For both cases, one time operations are required to ensure localhost DNS is properly functioning:

# Ensure the registry is accessible locally
echo "127.0.0.1 k3d-k3d.localhost" | sudo tee -a /etc/hosts

# Some tests (like the toolchains) test that images can be sufficiently built. We need to ensure the insecure local registry is accepted by the docker daemon
# Ref: https://docs.docker.com/registry/insecure/#deploy-a-plain-http-registry

Run a test

Assuming the setup above is complete, replace the target_repository variable with the newly created local registry.

The example below outlines running a single build for haproxy-ingress:

❯ terraform apply -target 'module.haproxy-ingress' -var=target_repository="k3d-k3d.localhost:5005"

Gotchas

Kubernetes is perfectly encapsulated with common APIs... right? Almost... for the most part, an app deployed on GKE or EKS vs k3s should install the same way, there are a few common gotchas that are listed below:

Load Balancers

Some applications (like haproxy-ingress) require a load balancer to be provisioned.

k3s ships with a builtin load balancer that can support a single IP claim. This means multiple ingress controllers or load balancers will conflict.

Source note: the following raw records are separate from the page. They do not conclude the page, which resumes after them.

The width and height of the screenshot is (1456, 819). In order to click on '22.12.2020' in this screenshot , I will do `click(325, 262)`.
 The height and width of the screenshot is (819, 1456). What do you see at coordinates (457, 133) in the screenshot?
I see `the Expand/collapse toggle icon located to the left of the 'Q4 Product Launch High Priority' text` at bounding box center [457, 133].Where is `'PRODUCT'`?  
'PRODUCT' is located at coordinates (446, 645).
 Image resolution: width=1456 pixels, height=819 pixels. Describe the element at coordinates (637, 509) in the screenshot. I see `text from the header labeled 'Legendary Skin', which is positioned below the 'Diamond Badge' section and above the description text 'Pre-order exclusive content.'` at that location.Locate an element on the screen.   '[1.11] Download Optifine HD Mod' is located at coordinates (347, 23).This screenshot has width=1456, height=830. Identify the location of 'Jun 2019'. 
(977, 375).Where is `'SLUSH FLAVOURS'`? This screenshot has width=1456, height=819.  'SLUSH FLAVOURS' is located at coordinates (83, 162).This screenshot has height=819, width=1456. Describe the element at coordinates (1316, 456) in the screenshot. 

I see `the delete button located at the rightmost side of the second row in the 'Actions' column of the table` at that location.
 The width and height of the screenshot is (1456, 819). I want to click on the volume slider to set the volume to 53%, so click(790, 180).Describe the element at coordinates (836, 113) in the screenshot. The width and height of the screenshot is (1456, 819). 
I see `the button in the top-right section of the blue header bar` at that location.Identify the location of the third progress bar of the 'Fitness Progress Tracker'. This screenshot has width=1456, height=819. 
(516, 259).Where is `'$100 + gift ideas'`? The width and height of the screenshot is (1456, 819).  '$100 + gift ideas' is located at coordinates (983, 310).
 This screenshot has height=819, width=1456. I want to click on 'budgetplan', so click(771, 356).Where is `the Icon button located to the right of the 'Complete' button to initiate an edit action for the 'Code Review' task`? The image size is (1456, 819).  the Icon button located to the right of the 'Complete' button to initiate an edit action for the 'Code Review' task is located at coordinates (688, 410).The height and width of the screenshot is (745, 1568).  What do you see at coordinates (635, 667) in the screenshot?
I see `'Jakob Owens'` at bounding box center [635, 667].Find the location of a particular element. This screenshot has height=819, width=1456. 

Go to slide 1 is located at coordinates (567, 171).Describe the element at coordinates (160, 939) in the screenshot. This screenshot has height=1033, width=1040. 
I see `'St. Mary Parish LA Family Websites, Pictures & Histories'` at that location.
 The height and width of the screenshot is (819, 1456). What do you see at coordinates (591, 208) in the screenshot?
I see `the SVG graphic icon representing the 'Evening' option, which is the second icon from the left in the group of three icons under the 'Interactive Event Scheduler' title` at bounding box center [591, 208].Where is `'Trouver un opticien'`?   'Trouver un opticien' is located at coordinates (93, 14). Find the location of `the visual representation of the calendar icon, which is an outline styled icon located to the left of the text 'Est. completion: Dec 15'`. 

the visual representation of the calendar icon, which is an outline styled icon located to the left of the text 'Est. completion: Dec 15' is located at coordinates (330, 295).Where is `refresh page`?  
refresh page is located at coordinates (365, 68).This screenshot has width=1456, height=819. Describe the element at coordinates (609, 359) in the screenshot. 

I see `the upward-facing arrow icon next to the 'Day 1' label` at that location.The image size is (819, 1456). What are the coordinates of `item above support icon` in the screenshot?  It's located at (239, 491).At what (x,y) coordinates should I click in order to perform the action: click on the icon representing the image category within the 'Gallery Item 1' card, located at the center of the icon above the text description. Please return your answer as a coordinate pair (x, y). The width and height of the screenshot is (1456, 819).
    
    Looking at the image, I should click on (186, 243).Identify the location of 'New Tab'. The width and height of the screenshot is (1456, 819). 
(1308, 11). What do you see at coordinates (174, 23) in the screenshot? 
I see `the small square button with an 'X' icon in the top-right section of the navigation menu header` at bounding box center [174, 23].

For testing, ensure that only a single ingress controller and/or load balancer are deployed at any given time.

k3s also ships with traefik-ingress-controller by default, but you'll notice this is disabled in the above k3d cluster create command.

Volumes

Some applications (like external-dns) hard code the required StorageClass for dynamic PersistentVolumes.

k3s ships with local-path-provisioner as the default StorageClass. For applications requiring PersistentVolumes that use hard coded StorageClasses, you need to ensure that it references the default local-path.

Cluster name

Some applications (like aws-load-balancer-controller) require a specific hard coded cluster name.

By default, the cluster name of the k3d clusters created for the dev setup are named k3d-k3s-default.

Docker network

Some tests require referencing a specific docker network to ensure they're isolated on the k3s "internal" network.

By default, the clusters docker network is named k3d-k3s-default.